What to produce. Render every non-blank line of the rows below as a Markdown table with the columns No and Line. Number the kept lines consecutively from 1, and put each line's text in the second column.

[Start]

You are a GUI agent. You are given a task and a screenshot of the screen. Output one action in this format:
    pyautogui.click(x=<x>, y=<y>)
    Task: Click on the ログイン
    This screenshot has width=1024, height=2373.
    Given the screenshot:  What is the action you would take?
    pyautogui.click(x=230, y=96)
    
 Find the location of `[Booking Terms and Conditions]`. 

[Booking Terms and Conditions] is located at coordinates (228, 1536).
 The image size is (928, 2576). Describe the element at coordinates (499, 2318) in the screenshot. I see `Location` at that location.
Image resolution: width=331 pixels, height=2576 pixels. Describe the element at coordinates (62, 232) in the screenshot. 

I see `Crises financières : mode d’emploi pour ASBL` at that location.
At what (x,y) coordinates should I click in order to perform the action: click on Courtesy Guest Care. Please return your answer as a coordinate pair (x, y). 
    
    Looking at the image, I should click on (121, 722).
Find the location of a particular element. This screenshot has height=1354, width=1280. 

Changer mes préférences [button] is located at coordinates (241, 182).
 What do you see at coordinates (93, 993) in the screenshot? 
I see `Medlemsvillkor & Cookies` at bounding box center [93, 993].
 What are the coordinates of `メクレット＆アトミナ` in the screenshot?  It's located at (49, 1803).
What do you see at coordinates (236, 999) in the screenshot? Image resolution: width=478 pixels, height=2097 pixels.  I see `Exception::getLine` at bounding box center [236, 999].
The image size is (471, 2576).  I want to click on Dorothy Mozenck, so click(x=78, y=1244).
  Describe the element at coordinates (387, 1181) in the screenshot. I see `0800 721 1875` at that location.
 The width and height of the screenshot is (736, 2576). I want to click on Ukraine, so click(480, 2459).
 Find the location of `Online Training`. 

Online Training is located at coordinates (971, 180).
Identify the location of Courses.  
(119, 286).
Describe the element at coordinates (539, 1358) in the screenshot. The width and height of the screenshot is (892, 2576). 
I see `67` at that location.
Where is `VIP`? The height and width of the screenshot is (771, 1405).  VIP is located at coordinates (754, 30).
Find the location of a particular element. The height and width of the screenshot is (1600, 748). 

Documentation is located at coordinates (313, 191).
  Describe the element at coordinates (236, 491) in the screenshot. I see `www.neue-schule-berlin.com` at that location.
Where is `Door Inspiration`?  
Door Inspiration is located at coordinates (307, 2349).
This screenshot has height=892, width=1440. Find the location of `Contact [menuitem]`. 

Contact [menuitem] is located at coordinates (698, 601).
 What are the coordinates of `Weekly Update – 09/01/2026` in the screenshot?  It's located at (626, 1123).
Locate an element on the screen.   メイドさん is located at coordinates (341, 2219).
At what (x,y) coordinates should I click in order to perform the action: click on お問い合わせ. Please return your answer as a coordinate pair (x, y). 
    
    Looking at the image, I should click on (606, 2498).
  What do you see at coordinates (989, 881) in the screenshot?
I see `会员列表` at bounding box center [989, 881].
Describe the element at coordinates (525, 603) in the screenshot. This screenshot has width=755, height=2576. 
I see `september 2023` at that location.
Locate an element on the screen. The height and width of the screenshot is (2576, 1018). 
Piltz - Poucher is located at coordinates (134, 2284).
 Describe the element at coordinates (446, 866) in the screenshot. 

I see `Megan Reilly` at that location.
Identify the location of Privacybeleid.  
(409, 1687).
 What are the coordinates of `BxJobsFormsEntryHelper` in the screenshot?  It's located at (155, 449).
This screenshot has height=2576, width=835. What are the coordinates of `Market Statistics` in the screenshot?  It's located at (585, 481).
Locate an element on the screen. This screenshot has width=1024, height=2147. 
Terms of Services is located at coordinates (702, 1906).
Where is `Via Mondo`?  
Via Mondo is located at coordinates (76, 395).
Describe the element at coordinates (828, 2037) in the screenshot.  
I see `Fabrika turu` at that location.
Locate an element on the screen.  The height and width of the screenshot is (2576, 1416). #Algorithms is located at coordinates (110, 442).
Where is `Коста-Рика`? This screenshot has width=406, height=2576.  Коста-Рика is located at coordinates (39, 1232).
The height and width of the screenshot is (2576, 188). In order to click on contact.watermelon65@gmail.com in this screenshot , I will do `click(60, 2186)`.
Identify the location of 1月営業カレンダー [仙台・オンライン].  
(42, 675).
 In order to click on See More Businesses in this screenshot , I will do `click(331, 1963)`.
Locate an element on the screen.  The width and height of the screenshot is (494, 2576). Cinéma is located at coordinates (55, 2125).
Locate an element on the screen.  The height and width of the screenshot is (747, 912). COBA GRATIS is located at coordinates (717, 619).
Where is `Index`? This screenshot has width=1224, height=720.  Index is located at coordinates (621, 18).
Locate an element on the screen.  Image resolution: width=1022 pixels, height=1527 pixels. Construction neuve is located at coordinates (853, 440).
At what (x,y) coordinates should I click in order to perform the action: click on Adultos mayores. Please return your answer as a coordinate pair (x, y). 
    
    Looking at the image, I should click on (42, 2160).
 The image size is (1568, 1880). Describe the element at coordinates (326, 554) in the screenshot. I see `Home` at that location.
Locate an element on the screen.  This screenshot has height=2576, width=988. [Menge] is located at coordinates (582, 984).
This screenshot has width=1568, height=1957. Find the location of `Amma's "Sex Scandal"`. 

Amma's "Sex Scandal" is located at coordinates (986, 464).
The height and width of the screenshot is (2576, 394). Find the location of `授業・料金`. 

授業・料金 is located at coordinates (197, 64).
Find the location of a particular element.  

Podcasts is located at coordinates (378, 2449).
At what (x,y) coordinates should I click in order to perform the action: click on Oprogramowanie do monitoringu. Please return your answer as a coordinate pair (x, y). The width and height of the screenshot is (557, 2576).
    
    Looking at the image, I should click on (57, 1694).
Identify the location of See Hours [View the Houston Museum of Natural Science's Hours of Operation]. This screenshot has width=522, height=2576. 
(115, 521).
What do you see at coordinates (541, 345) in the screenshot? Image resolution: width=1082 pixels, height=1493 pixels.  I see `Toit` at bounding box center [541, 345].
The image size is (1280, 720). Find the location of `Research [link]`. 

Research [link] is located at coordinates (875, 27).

[End]

Written solution.
| No | Line |
|---|---|
| 1 | You are a GUI agent. You are given a task and a screenshot of the screen. Output one action in this format: |
| 2 |     pyautogui.click(x=<x>, y=<y>) |
| 3 |     Task: Click on the ログイン |
| 4 |     This screenshot has width=1024, height=2373. |
| 5 |     Given the screenshot:  What is the action you would take? |
| 6 |     pyautogui.click(x=230, y=96) |
| 7 |  Find the location of `[Booking Terms and Conditions]`.  |
| 8 | [Booking Terms and Conditions] is located at coordinates (228, 1536). |
| 9 |  The image size is (928, 2576). Describe the element at coordinates (499, 2318) in the screenshot. I see `Location` at that location. |
| 10 | Image resolution: width=331 pixels, height=2576 pixels. Describe the element at coordinates (62, 232) in the screenshot.  |
| 11 | I see `Crises financières : mode d’emploi pour ASBL` at that location. |
| 12 | At what (x,y) coordinates should I click in order to perform the action: click on Courtesy Guest Care. Please return your answer as a coordinate pair (x, y).  |
| 13 |     Looking at the image, I should click on (121, 722). |
| 14 | Find the location of a particular element. This screenshot has height=1354, width=1280.  |
| 15 | Changer mes préférences [button] is located at coordinates (241, 182). |
| 16 |  What do you see at coordinates (93, 993) in the screenshot?  |
| 17 | I see `Medlemsvillkor & Cookies` at bounding box center [93, 993]. |
| 18 |  What are the coordinates of `メクレット＆アトミナ` in the screenshot?  It's located at (49, 1803). |
| 19 | What do you see at coordinates (236, 999) in the screenshot? Image resolution: width=478 pixels, height=2097 pixels.  I see `Exception::getLine` at bounding box center [236, 999]. |
| 20 | The image size is (471, 2576).  I want to click on Dorothy Mozenck, so click(x=78, y=1244). |
| 21 |   Describe the element at coordinates (387, 1181) in the screenshot. I see `0800 721 1875` at that location. |
| 22 |  The width and height of the screenshot is (736, 2576). I want to click on Ukraine, so click(480, 2459). |
| 23 |  Find the location of `Online Training`.  |
| 24 | Online Training is located at coordinates (971, 180). |
| 25 | Identify the location of Courses.   |
| 26 | (119, 286). |
| 27 | Describe the element at coordinates (539, 1358) in the screenshot. The width and height of the screenshot is (892, 2576).  |
| 28 | I see `67` at that location. |
| 29 | Where is `VIP`? The height and width of the screenshot is (771, 1405).  VIP is located at coordinates (754, 30). |
| 30 | Find the location of a particular element. The height and width of the screenshot is (1600, 748).  |
| 31 | Documentation is located at coordinates (313, 191). |
| 32 |   Describe the element at coordinates (236, 491) in the screenshot. I see `www.neue-schule-berlin.com` at that location. |
| 33 | Where is `Door Inspiration`?   |
| 34 | Door Inspiration is located at coordinates (307, 2349). |
| 35 | This screenshot has height=892, width=1440. Find the location of `Contact [menuitem]`.  |
| 36 | Contact [menuitem] is located at coordinates (698, 601). |
| 37 |  What are the coordinates of `Weekly Update – 09/01/2026` in the screenshot?  It's located at (626, 1123). |
| 38 | Locate an element on the screen.   メイドさん is located at coordinates (341, 2219). |
| 39 | At what (x,y) coordinates should I click in order to perform the action: click on お問い合わせ. Please return your answer as a coordinate pair (x, y).  |
| 40 |     Looking at the image, I should click on (606, 2498). |
| 41 |   What do you see at coordinates (989, 881) in the screenshot? |
| 42 | I see `会员列表` at bounding box center [989, 881]. |
| 43 | Describe the element at coordinates (525, 603) in the screenshot. This screenshot has width=755, height=2576.  |
| 44 | I see `september 2023` at that location. |
| 45 | Locate an element on the screen. The height and width of the screenshot is (2576, 1018).  |
| 46 | Piltz - Poucher is located at coordinates (134, 2284). |
| 47 |  Describe the element at coordinates (446, 866) in the screenshot.  |
| 48 | I see `Megan Reilly` at that location. |
| 49 | Identify the location of Privacybeleid.   |
| 50 | (409, 1687). |
| 51 |  What are the coordinates of `BxJobsFormsEntryHelper` in the screenshot?  It's located at (155, 449). |
| 52 | This screenshot has height=2576, width=835. What are the coordinates of `Market Statistics` in the screenshot?  It's located at (585, 481). |
| 53 | Locate an element on the screen. This screenshot has width=1024, height=2147.  |
| 54 | Terms of Services is located at coordinates (702, 1906). |
| 55 | Where is `Via Mondo`?   |
| 56 | Via Mondo is located at coordinates (76, 395). |
| 57 | Describe the element at coordinates (828, 2037) in the screenshot.   |
| 58 | I see `Fabrika turu` at that location. |
| 59 | Locate an element on the screen.  The height and width of the screenshot is (2576, 1416). #Algorithms is located at coordinates (110, 442). |
| 60 | Where is `Коста-Рика`? This screenshot has width=406, height=2576.  Коста-Рика is located at coordinates (39, 1232). |
| 61 | The height and width of the screenshot is (2576, 188). In order to click on contact.watermelon65@gmail.com in this screenshot , I will do `click(60, 2186)`. |
| 62 | Identify the location of 1月営業カレンダー [仙台・オンライン].   |
| 63 | (42, 675). |
| 64 |  In order to click on See More Businesses in this screenshot , I will do `click(331, 1963)`. |
| 65 | Locate an element on the screen.  The width and height of the screenshot is (494, 2576). Cinéma is located at coordinates (55, 2125). |
| 66 | Locate an element on the screen.  The height and width of the screenshot is (747, 912). COBA GRATIS is located at coordinates (717, 619). |
| 67 | Where is `Index`? This screenshot has width=1224, height=720.  Index is located at coordinates (621, 18). |
| 68 | Locate an element on the screen.  Image resolution: width=1022 pixels, height=1527 pixels. Construction neuve is located at coordinates (853, 440). |
| 69 | At what (x,y) coordinates should I click in order to perform the action: click on Adultos mayores. Please return your answer as a coordinate pair (x, y).  |
| 70 |     Looking at the image, I should click on (42, 2160). |
| 71 |  The image size is (1568, 1880). Describe the element at coordinates (326, 554) in the screenshot. I see `Home` at that location. |
| 72 | Locate an element on the screen.  This screenshot has height=2576, width=988. [Menge] is located at coordinates (582, 984). |
| 73 | This screenshot has width=1568, height=1957. Find the location of `Amma's "Sex Scandal"`.  |
| 74 | Amma's "Sex Scandal" is located at coordinates (986, 464). |
| 75 | The height and width of the screenshot is (2576, 394). Find the location of `授業・料金`.  |
| 76 | 授業・料金 is located at coordinates (197, 64). |
| 77 | Find the location of a particular element.   |
| 78 | Podcasts is located at coordinates (378, 2449). |
| 79 | At what (x,y) coordinates should I click in order to perform the action: click on Oprogramowanie do monitoringu. Please return your answer as a coordinate pair (x, y). The width and height of the screenshot is (557, 2576). |
| 80 |     Looking at the image, I should click on (57, 1694). |
| 81 | Identify the location of See Hours [View the Houston Museum of Natural Science's Hours of Operation]. This screenshot has width=522, height=2576.  |
| 82 | (115, 521). |
| 83 | What do you see at coordinates (541, 345) in the screenshot? Image resolution: width=1082 pixels, height=1493 pixels.  I see `Toit` at bounding box center [541, 345]. |
| 84 | The image size is (1280, 720). Find the location of `Research [link]`.  |
| 85 | Research [link] is located at coordinates (875, 27). |